*PAGE TEXT*.
Immagini inedite di ville ‘minori’ di Roma

 

Dario Pasquini

 

This essay continues the research which merged into the article “Maria Ponti Pasolini’s Photographic Archive and Architectural Conservation in Rome” published in the Burlington Magazine in December 2021. In particular, unpublished photographs are introduced dating from the end of the nineteenth and the beginning of the twentieth century – kept in a private collection and in the Archive of the Study Centre for the History of Architecture, Rome – as well as plans and drawings kept in public collections, showing Roman villas, now lost. Among the villas represented we have: Villa Odescalchi at Porta del Popolo; Villa Piccolomini Albani and vigna Maffei in via Aurelia; Villa Sannesi Cavalieri in via Flaminia; Villa Sannesi Cavalieri in Monte di Santo Spirito; Villa Poggi Medici/Colonna, subsequently Balestra in the Parioli; Villa Narducci in via Tiburtina (formerly believed to be end of the nineteenth century); Villa Clementini in Monte Mario; a Casino with a tower on the via Flaminia; Villa Barbiellini on via Salaria; Villa Tre Madonne in the Parioli; Villa Amici on via Salaria; Villa Quarantotti in Castro Pretorio; Villa Curti Lepri on via Nomentana.

 

 

Due proprietà immobiliari poco note dei cardinali Annibale e Alessandro Albani

 

Maria Barbara Guerrieri Borsoi

 

Two minor Albani properties are taken into consideration here, both destroyed with the possibility of being restored thanks to iconographic documents and testimonials.

The first Casino, along the via Aurelia in a locality called Pidocchio, was bought and maintained by Cardinal Annibale for thirty years (1713-1746), which he transformed into a small delight, taking care of the garden above all, rich with various fountains, as a splendid painting by Gaspar van Wittel reveals, which originally belonged to the Albani’s. Although the name of the architect who followed and directed the works is unknown, the facies of the building reveal a similar taste to Alessandro Specchi, certainly known to the proprietor.

*EXERCISE DESCRIPTION*. Reproduce word for word the passage of the villa essay abstracts above from "The first Casino, along" to "to the proprietor.".

Extracted data entries
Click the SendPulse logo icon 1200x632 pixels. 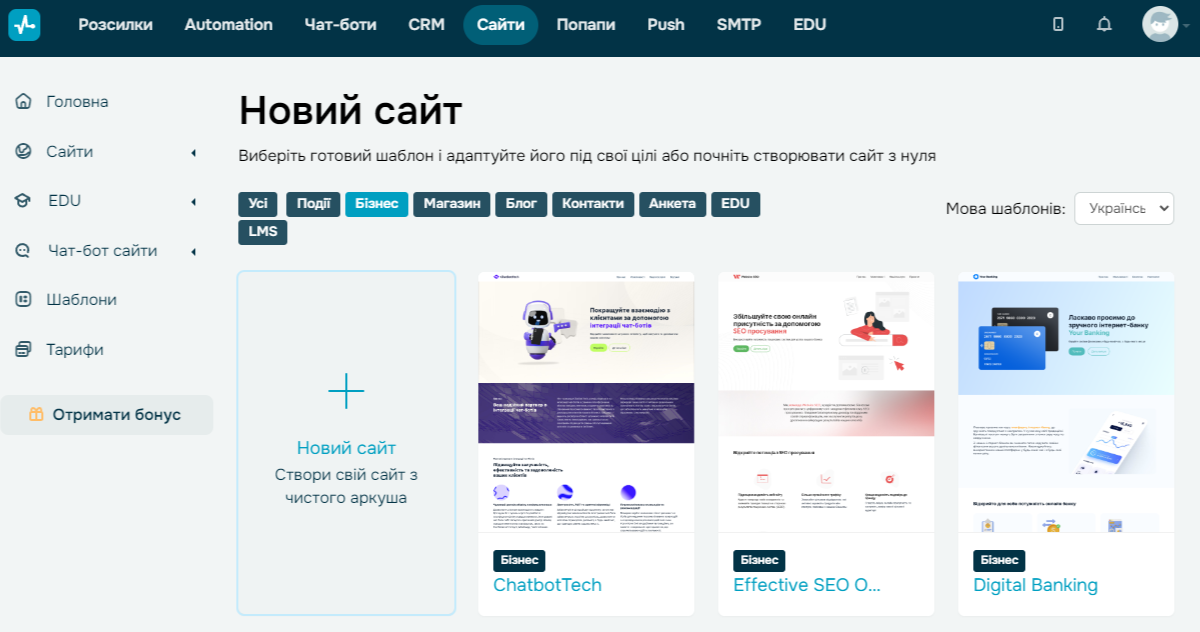24,24
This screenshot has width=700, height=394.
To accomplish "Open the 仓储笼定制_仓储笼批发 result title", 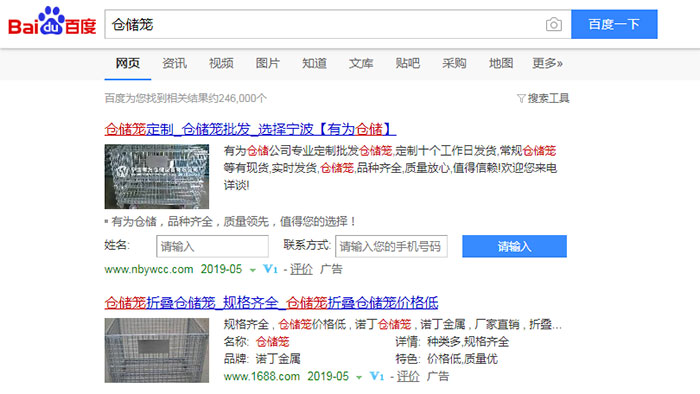I will click(x=250, y=129).
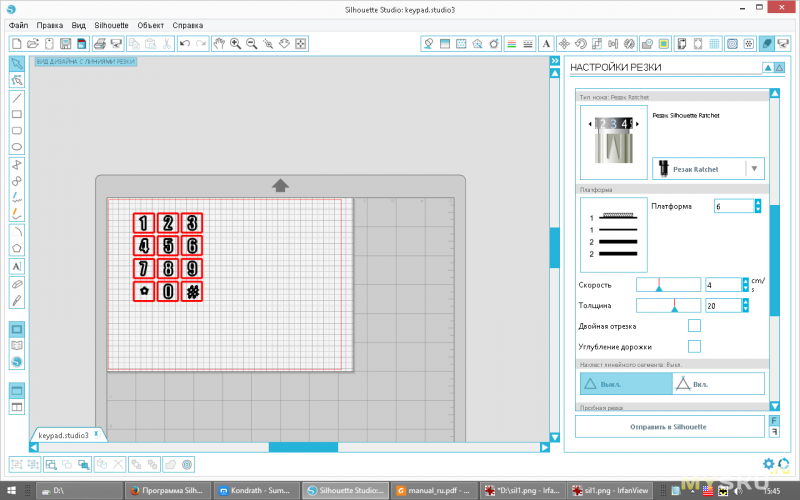Open the Text Style panel icon
The height and width of the screenshot is (500, 800).
click(546, 44)
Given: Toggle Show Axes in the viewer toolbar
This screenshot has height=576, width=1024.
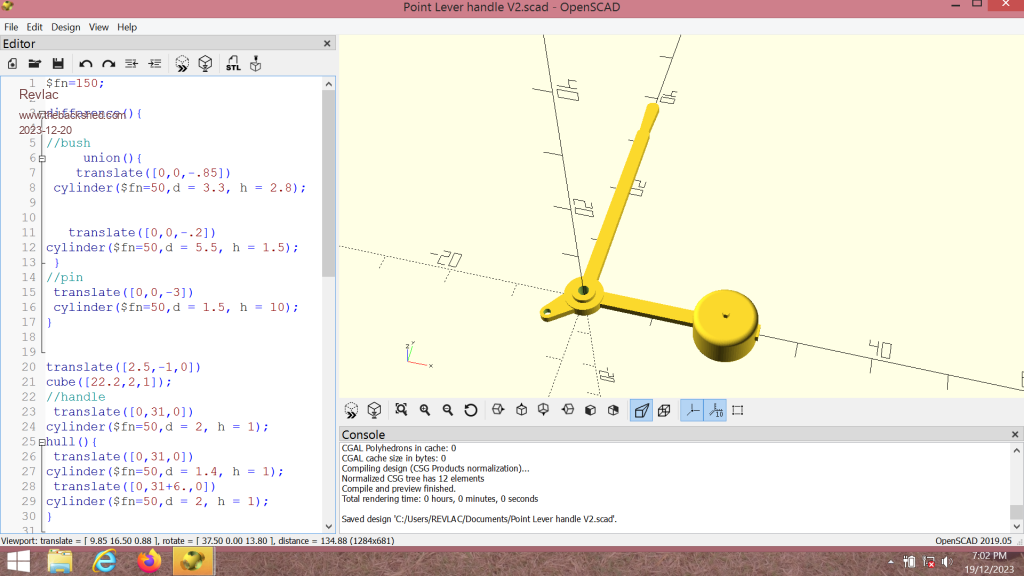Looking at the screenshot, I should [x=692, y=410].
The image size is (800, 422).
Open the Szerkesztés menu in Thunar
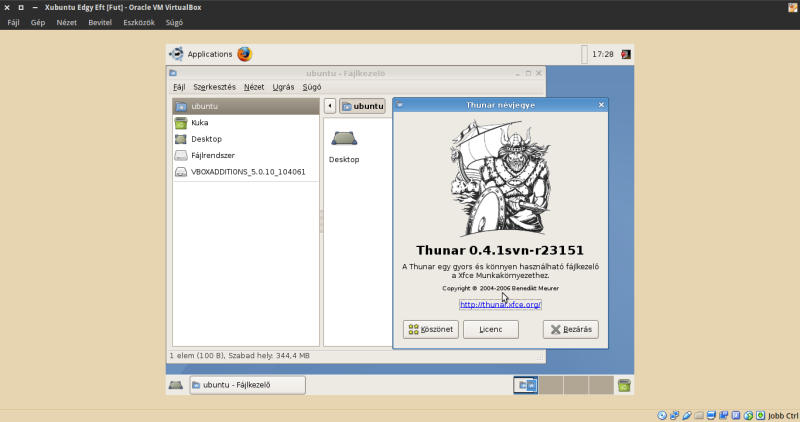pos(214,87)
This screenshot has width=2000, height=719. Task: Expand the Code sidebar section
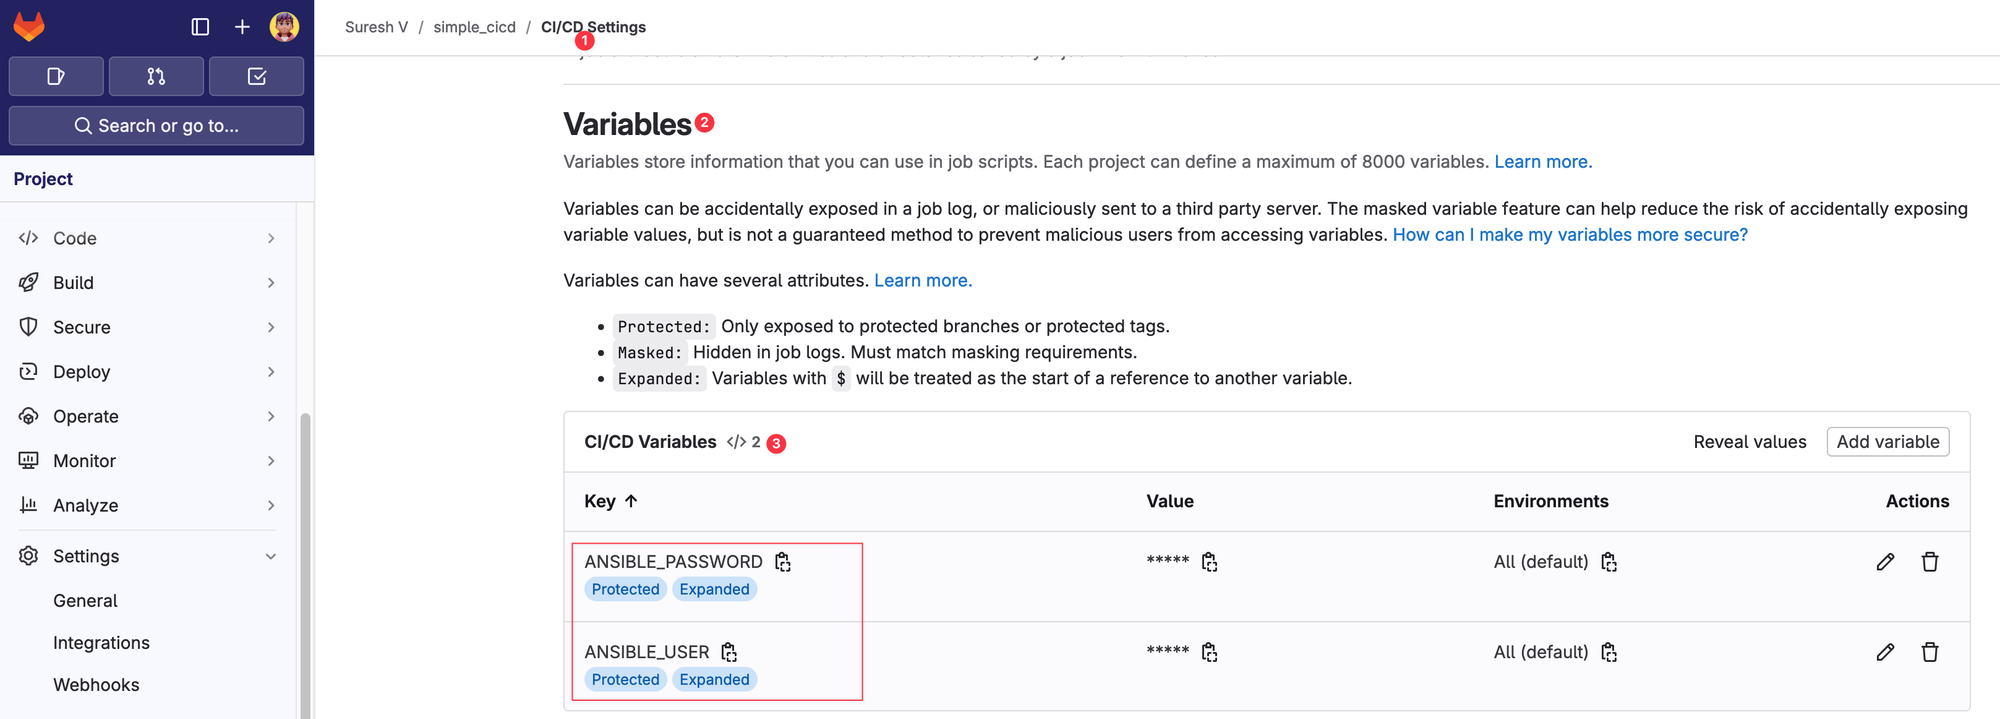point(148,238)
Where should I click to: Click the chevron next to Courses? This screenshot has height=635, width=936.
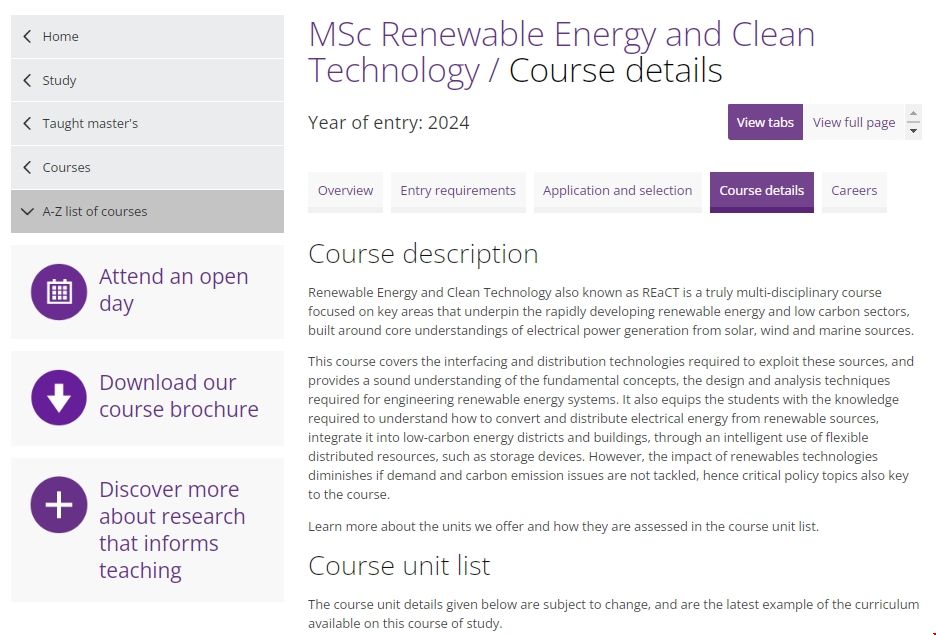tap(27, 167)
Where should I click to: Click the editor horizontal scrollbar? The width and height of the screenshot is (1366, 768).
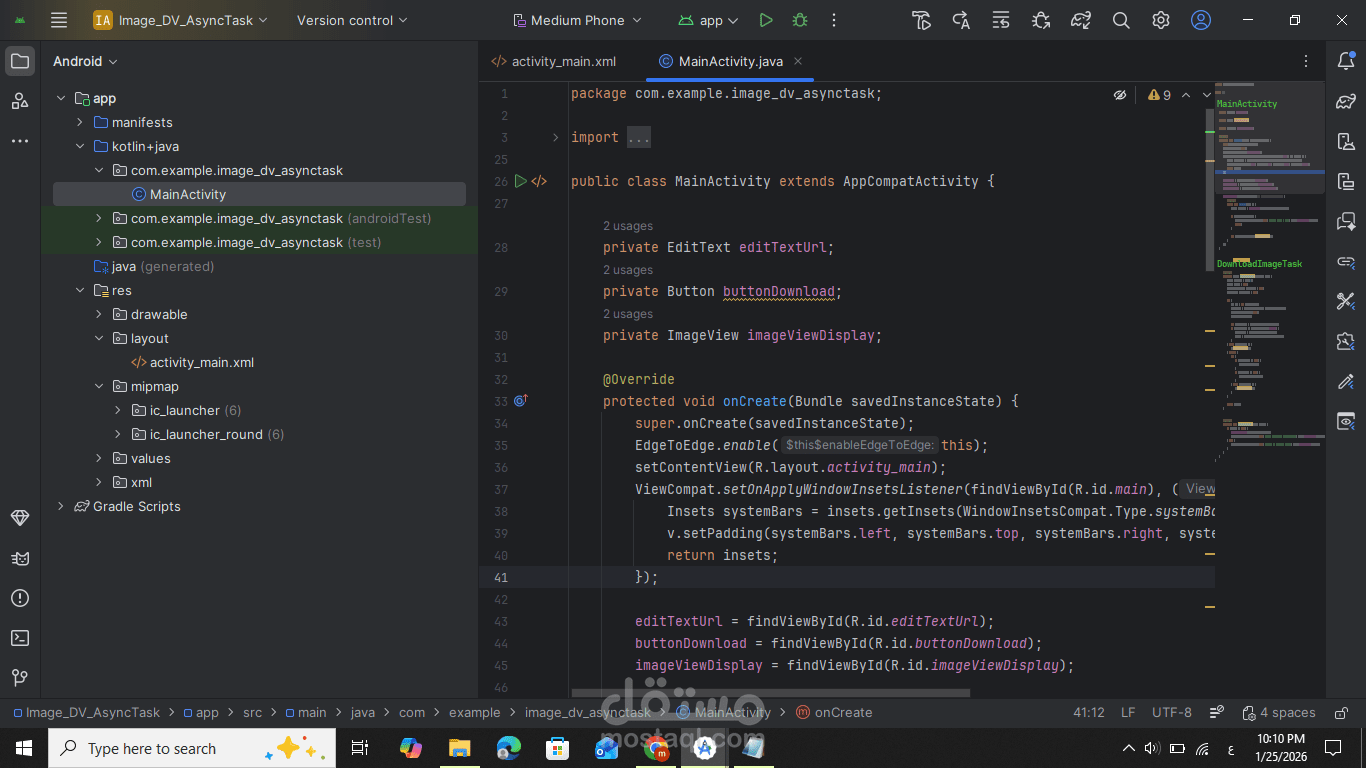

*YOUR RESPONSE*.
The first Casino, along the via Aurelia in a locality called Pidocchio, was bought and maintained by Cardinal Annibale for thirty years (1713-1746), which he transformed into a small delight, taking care of the garden above all, rich with various fountains, as a splendid painting by Gaspar van Wittel reveals, which originally belonged to the Albani’s. Although the name of the architect who followed and directed the works is unknown, the facies of the building reveal a similar taste to Alessandro Specchi, certainly known to the proprietor.